# Thread: Integration of x/x-6 dx , by partial fractions

1. ## Integration of x/x-6 dx , by partial fractions

The question is to evaluate the integral x/x-6 dx by partial fractions

This is how I've started

$
\begin{array}{l}
\int {\frac{x}{{x - 6}}dx} \\
= \int {\frac{{x - 1 + 1}}{{x - 6}}dx = \int {\frac{{x - 1}}{{x - 6}} + \frac{1}{{x - 6}}} } \\
\end{array}
$

so giving

$
\begin{array}{l}
= \int {\frac{{x - 1 + 1}}{{x - 6}}dx = \int {\frac{{x - 1}}{{x - 6}} + \frac{1}{{x - 6}}} } \\
\frac{A}{{x - 6}} + \frac{B}{{x - 6}} = \frac{{x - 1 + 1}}{{x - 6}} \\
A(x - 6)(x - 6) + B(x - 6)(x - 6) = x(x - 6) \\
A(x^2 - 12x + 36) + B(x^2 - 12 + 36) = x^2 - 6x \\
\end{array}
$

rearranging this to

$
(A + B)x^2 + ( - 12A - 12B)x + (A + B)36 = x^2 - 6x
$

and then I have

A+B = 1 due to the co-efficient of x^2 term of polynomial both sides
-12A-12B= -6 due to the co-efficient of x
and A+B = 0 due to the constant

I'm really having trouble on how to solve for these .
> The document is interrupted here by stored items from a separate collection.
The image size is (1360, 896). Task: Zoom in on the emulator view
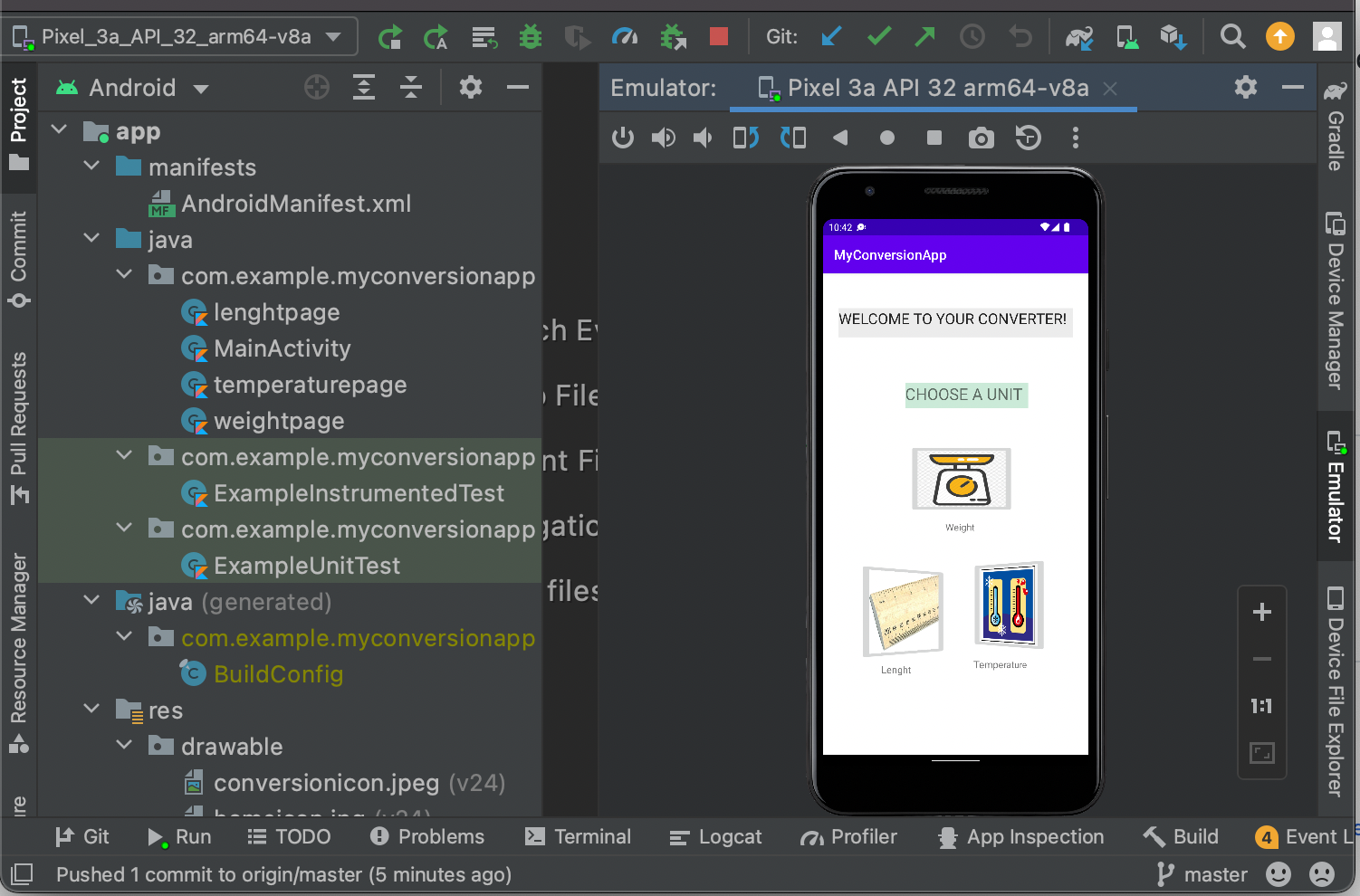pyautogui.click(x=1261, y=613)
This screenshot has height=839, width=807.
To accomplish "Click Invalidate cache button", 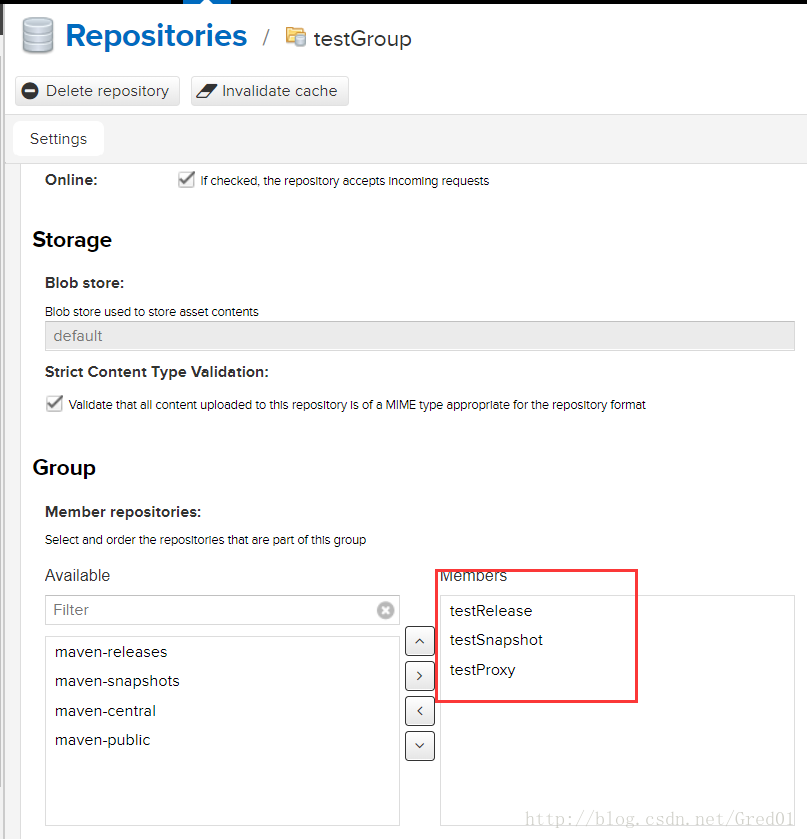I will 270,91.
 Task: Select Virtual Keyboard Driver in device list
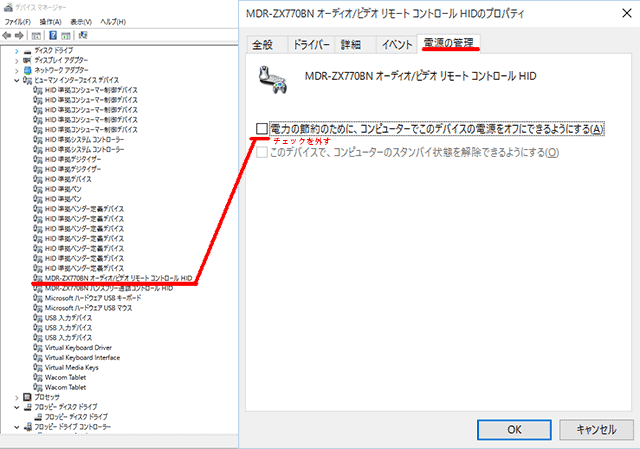[78, 347]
2. Originally Posted by Craka
The question is to evaluate the integral x/x-6 dx by partial fractions

This is how I've started

$
\begin{array}{l}
\int {\frac{x}{{x - 6}}dx} \\
= \int {\frac{{x - 1 + 1}}{{x - 6}}dx = \int {\frac{{x - 1}}{{x - 6}} + \frac{1}{{x - 6}}} } \\
\end{array}
$

so giving

$
\begin{array}{l}
= \int {\frac{{x - 1 + 1}}{{x - 6}}dx = \int {\frac{{x - 1}}{{x - 6}} + \frac{1}{{x - 6}}} } \\
\frac{A}{{x - 6}} + \frac{B}{{x - 6}} = \frac{{x - 1 + 1}}{{x - 6}} \\
A(x - 6)(x - 6) + B(x - 6)(x - 6) = x(x - 6) \\
A(x^2 - 12x + 36) + B(x^2 - 12 + 36) = x^2 - 6x \\
\end{array}
$

rearranging this to

$
(A + B)x^2 + ( - 12A - 12B)x + (A + B)36 = x^2 - 6x
$

and then I have

A+B = 1 due to the co-efficient of x^2 term of polynomial both sides
-12A-12B= -6 due to the co-efficient of x
and A+B = 0 due to the constant

I'm really having trouble on how to solve for these .
Maybe you have miswritten the question but

$\frac{x}{x-6}=\frac{x-6+6}{x-6}=1+\frac{6}{x-6}$ You dont perform P-fracs on a rational function where the numerator and denominator are of equal degree.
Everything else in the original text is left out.